» **Task description**:
Reproduce the whole of the records exactly, and make sure no picture is carried into the result.

» **Screenshot grounding data**:
· · · · ·

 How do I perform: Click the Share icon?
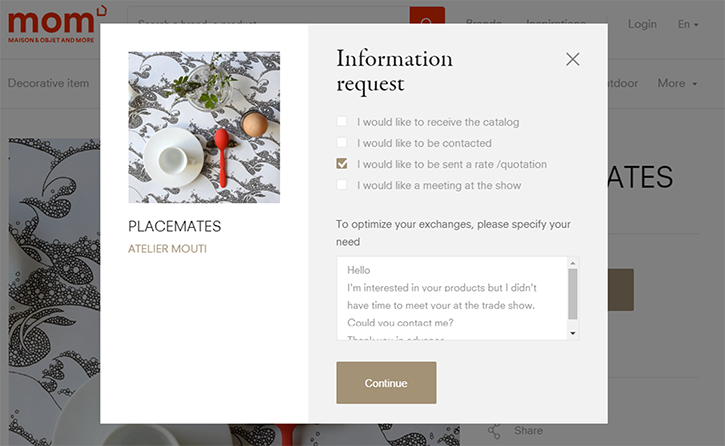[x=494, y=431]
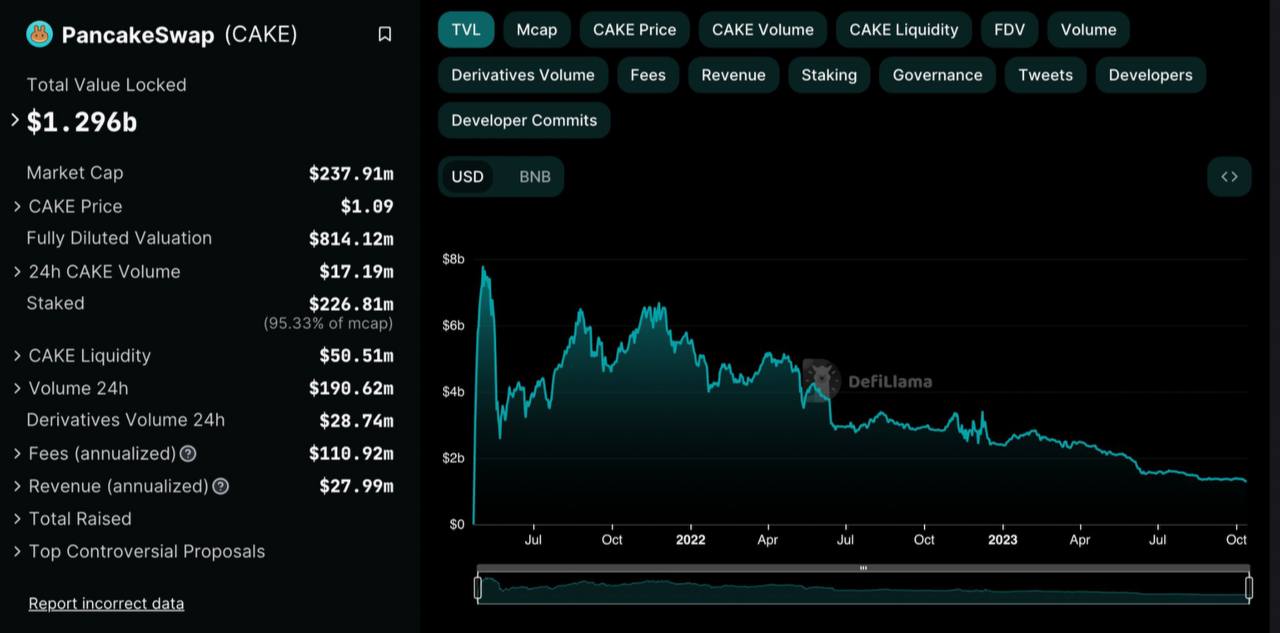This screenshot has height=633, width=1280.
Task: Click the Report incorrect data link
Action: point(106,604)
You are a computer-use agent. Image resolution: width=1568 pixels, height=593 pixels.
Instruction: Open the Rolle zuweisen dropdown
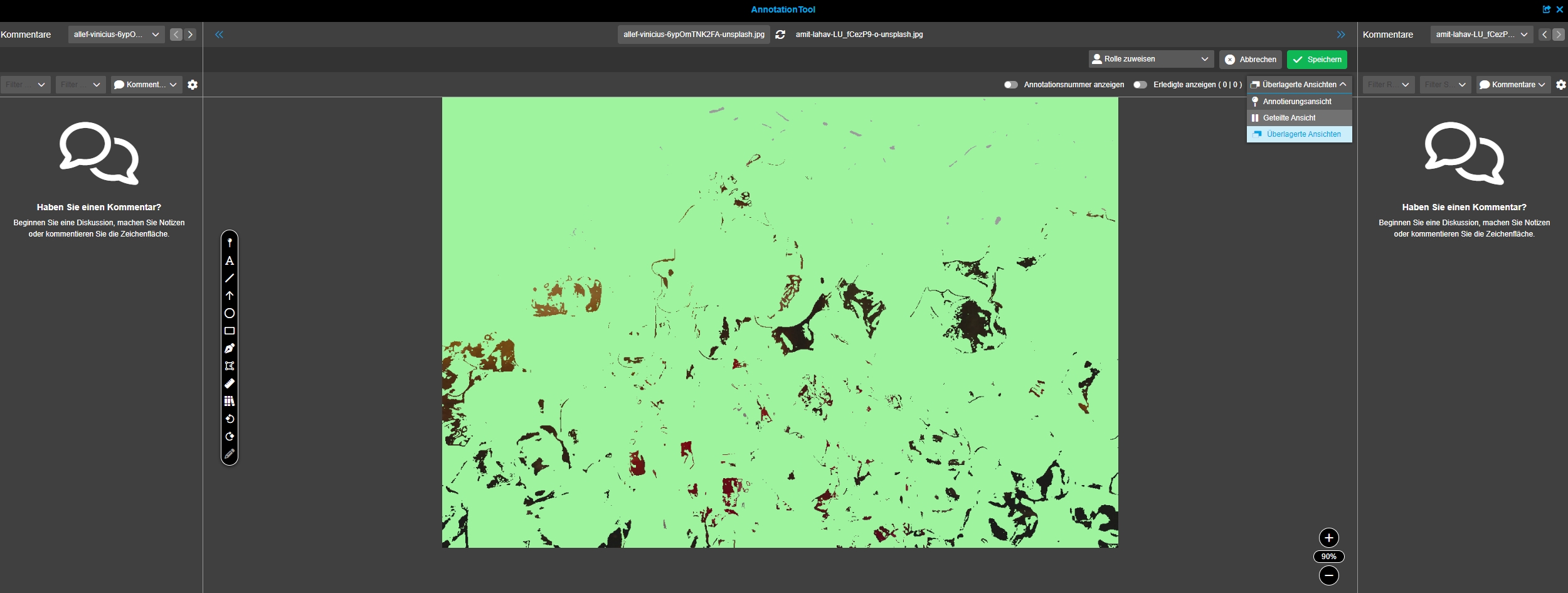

· · · · ·

» **Solution**:
 How do I perform: Click the Share icon?
[x=494, y=431]
This screenshot has height=633, width=1280.
Task: Click the Report incorrect data link
Action: point(106,604)
You are a computer-use agent. Image resolution: width=1568 pixels, height=593 pixels.
Instruction: Open the Rolle zuweisen dropdown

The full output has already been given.